Let's Talk about Sexting

Do you always know where your phone is and does your teenager have their phone continuously in the palm of their hand? Isn’t it wonderful to be in instant communication with your friends, spouse, or kids? Our teens can communicate constantly with their parents, friends, and even folks they do not know.

Our teens are using their phones hundreds of times a day, every day, to text and chat with anyone and everyone and they enjoy the privacy and freedom that cell phones give them from their parents and guardians. They text while having dinner with their families and while in classes. They are texting with people a few feet away from them and around the world. They are texting during church services and in the middle of the night. They are even texting when they should be concentrating on driving a car. They send hundreds of messages every day.

Teens are not just texting — they are sexting. Sexting is the sending of sexually explicit messages or photos electronically, primarily between cell phones and is a fast growing trend among teens.

One in five teens say they've electronically sent or posted online, nude or semi-nude pictures or videos of themselves, even though the majority know it could be a crime.

What begins as something funny or a way to flirt can spread like wildfire in this transparent culture built around social networking sites. It has also been used after a breakup to seek revenge with very dangerous and damaging consequences. Some teens are even blackmailing others with these images.

Teens involved with this behavior admit that sending/posting sexually suggestive content has an impact on their behavior. Our young people do not have the life experiences of their parents and often do not think or know of the consequences of hitting the "send" button. Once that send button is activated all control is lost and a photo shared between two people can quickly become a viral phenomena. Once those images are "out there" you can't "take it back."

Our teens are smart about technology but not yet that smart about life. They are also desensitized about sex and have different attitudes than the parents at that age. Teens are using sexting to court boyfriends and girlfriends and to explore their own sexuality. While you may assume that it is confined to high schoolers, middle school students are actually abusing the practice the most.

Do you feel powerless as a parent? Educate yourselves and your kids. Clarify with them your family values and expectations in regards to sex, relationships, and the use of cell phones. Discuss what is a "healthy relationship." Make the consequences clear cut and understood.

Look at their cell phones anytime (you are the parent and are probably paying the phone bill) and let them know, if it is not something they want to show mom and dad, don't post online or on a cell phone.

Remind them that no message is truly private or anonymous and that others can and do forward these messages and images.

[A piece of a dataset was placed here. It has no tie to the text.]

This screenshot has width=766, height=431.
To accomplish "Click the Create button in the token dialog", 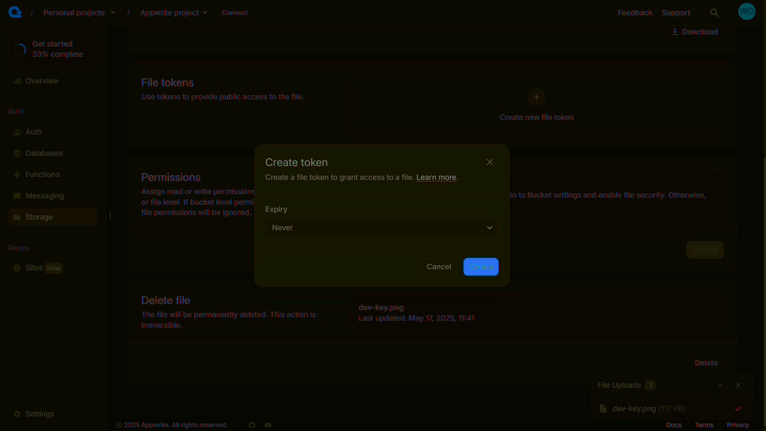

Compromising photos can easily come back to haunt your teen for years as they apply for college or that first job, as well as becoming a legal nightmare. There are more and more young people added every week to the sex offender list in many states.

Know who your kids are communicating with — check out parental controls offered by your mobile provider — many allow you to limit the amount and type of text messages your student can send or disable attachments on text messages. Check out NetSmartz.org and commonsense.org for more help. Communicate with your teen and educate yourself so that we can all use the technology at hand safely.

Enjoy the beauty and crispness of winter by going for a walk with that awesome teenager in your home.